Fungsi dari sepatu kerja yaitu untuk melindungi kaki dari benda-benda tajam, kejatuhan benda-benda tajam dan percikan cairan logam serta goresan-goresan benda-benda tajam. Syarat-syarat dari sepatu kerja yaitu kuat dan tahan api, tinggi dengan penutup ujung sepatu dari baja, dan bahan dari kulit (Nurdin, 1999).

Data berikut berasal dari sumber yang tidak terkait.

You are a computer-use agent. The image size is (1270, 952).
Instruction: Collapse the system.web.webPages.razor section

C.    Proses Pengecatan Mobil
Ada beberapa perbedaan proses pengecatan bila ditinjau dari bahan cat yang akan digunakan. Misalnya pengecatan untuk cat akhir (top coat) solid menggunakan cat dasar yang lebih gelap dari warna yang sama, cat akhir metalik harus menggunakan cat dasar silver, cat akhir candy harus menggunakan cat dasar silver, cat ‘bunglon’ (warna bisa berubah-ubah tergantung cahaya yang diterima bodi kendaraan) harus menggunakan cat dasar hitam dan lain sebagainya. Pada bahasan ini hanya akan dibahas proses pengecatan pada umumnya.

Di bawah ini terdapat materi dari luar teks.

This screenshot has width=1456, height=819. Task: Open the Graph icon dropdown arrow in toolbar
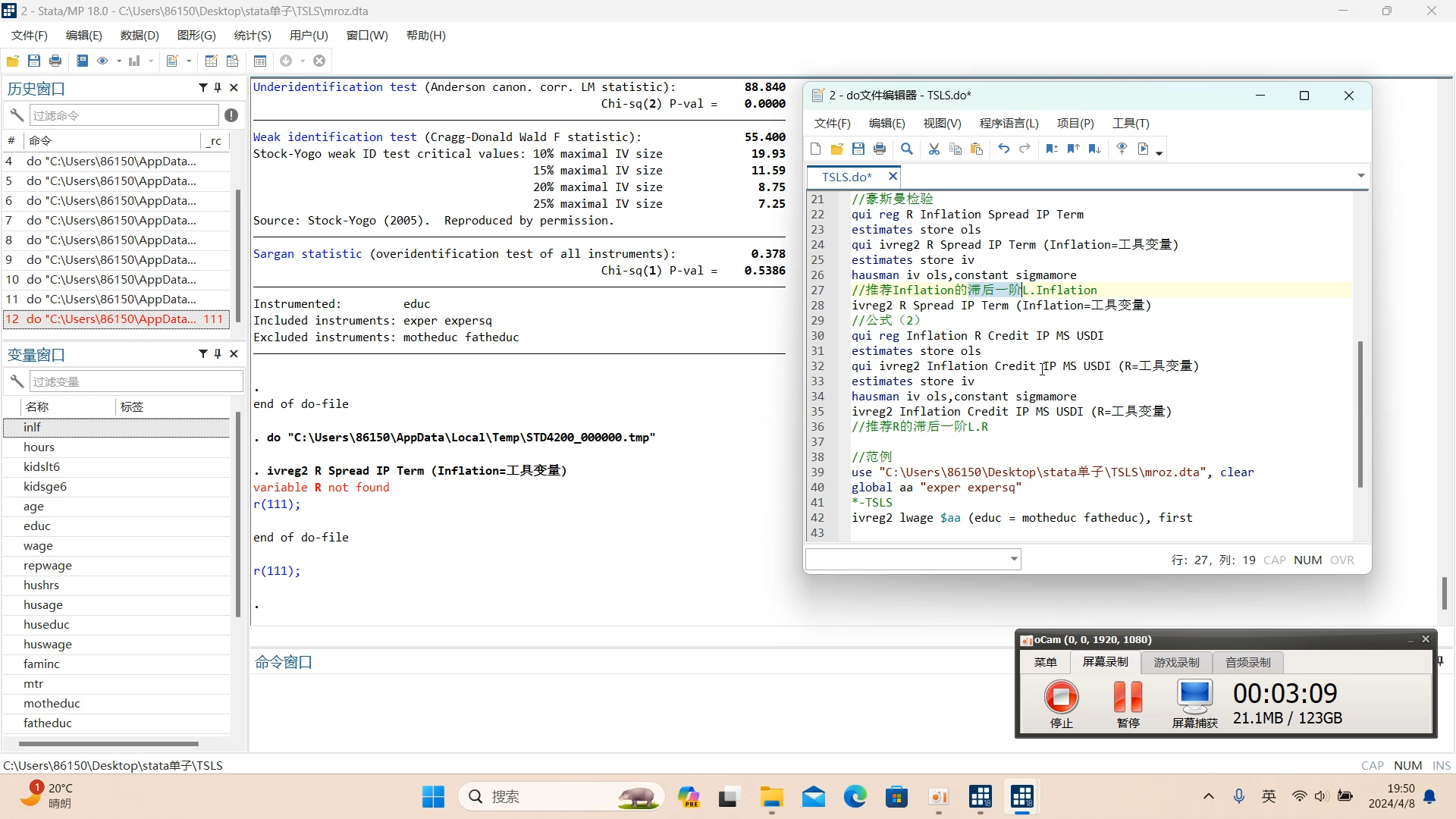151,61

Mempersiapkan permukaan yang akan dicat dengan baik akan menghasilkan kualitas pengecatan yang maksimal, karena pada umumnya kagagalan pengecatan dipengaruhi oleh persiapan permukaan yang buruk. Indikator dari permukaan yang baik dinilai dari kehalusan permukaan, kebersihan permukaan dari karat, lemak dan kotoran lainnya.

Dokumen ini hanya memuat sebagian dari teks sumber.